TASK STATEMENT ▸ Among the entries below, extract exactly the lines that run from the one with "Select the Internet Explorer 'e' icon" through the one with "Image resolution: width=716", both ends included.

━━ RECORDED INFORMATION ━━

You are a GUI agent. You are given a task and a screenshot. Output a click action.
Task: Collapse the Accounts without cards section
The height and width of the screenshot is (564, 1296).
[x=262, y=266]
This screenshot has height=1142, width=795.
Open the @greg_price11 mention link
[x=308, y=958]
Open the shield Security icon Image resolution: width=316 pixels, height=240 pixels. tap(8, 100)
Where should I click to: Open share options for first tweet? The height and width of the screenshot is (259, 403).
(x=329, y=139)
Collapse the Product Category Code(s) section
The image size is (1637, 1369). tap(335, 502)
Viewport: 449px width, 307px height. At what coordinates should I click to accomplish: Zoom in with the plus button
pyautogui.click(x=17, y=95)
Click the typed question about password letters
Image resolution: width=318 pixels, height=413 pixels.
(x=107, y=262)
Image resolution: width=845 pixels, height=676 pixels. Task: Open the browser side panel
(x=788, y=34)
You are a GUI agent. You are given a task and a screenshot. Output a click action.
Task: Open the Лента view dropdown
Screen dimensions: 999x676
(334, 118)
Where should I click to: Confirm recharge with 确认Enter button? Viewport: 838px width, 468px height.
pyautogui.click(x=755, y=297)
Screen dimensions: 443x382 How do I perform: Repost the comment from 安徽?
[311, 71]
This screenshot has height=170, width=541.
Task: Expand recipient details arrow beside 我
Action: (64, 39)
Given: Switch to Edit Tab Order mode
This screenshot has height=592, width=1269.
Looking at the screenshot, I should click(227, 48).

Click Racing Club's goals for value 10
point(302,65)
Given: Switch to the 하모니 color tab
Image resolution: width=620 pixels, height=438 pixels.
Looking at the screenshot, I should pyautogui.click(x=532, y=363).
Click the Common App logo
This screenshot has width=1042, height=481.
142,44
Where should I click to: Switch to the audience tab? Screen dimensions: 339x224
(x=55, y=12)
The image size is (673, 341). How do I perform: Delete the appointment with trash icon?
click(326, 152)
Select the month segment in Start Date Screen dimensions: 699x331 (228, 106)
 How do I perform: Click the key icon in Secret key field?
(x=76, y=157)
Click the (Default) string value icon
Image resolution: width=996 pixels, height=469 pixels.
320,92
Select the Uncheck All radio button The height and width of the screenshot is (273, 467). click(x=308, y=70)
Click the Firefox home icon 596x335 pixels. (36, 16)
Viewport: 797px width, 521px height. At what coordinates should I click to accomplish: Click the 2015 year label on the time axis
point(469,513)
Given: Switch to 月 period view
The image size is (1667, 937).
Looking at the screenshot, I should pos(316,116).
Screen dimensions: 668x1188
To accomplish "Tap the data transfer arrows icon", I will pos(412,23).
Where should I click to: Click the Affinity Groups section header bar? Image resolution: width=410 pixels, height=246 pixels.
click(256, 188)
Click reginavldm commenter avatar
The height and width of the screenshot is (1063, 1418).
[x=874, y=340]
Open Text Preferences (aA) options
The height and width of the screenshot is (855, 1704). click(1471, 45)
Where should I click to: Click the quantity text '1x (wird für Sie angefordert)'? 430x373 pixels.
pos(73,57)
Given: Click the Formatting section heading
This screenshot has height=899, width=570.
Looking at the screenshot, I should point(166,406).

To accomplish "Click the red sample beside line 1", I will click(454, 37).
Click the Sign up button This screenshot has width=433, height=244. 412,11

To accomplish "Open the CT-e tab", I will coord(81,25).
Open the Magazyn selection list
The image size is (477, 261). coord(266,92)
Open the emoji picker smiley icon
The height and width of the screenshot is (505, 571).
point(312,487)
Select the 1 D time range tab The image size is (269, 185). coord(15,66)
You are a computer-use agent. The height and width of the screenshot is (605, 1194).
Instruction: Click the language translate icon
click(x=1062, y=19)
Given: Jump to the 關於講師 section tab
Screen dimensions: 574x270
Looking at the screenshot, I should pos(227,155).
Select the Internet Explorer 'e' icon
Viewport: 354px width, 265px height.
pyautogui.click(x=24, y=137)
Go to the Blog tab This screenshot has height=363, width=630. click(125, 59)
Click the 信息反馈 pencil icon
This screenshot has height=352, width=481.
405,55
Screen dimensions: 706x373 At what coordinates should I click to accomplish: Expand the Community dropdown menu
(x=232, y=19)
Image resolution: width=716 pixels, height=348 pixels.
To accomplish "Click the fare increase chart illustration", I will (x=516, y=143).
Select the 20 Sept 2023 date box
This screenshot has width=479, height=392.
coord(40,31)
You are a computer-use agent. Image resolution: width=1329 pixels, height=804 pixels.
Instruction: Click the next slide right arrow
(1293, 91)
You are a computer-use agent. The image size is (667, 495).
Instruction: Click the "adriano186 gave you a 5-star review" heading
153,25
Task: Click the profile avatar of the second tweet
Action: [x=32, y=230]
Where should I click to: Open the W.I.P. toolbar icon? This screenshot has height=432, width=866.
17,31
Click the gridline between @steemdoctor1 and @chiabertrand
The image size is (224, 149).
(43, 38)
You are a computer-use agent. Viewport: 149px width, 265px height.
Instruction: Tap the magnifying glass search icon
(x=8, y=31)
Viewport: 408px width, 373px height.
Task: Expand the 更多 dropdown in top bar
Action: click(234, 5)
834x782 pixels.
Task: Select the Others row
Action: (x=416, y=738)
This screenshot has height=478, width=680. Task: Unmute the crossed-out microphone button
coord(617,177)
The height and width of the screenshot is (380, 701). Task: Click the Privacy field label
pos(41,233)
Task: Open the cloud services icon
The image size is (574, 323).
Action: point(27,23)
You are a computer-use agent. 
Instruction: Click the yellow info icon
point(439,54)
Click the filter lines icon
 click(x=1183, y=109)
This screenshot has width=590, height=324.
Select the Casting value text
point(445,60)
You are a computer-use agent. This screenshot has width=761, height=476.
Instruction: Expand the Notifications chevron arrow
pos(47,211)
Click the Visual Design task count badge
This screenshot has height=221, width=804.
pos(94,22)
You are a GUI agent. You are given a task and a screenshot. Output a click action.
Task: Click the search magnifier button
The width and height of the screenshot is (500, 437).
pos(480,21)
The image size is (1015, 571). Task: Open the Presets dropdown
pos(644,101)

━━━

TASK OUTPUT ▸
Select the Internet Explorer 'e' icon
Viewport: 354px width, 265px height.
pyautogui.click(x=24, y=137)
Go to the Blog tab This screenshot has height=363, width=630. click(125, 59)
Click the 信息反馈 pencil icon
This screenshot has height=352, width=481.
405,55
Screen dimensions: 706x373 At what coordinates should I click to accomplish: Expand the Community dropdown menu
(x=232, y=19)
Image resolution: width=716 pixels, height=348 pixels.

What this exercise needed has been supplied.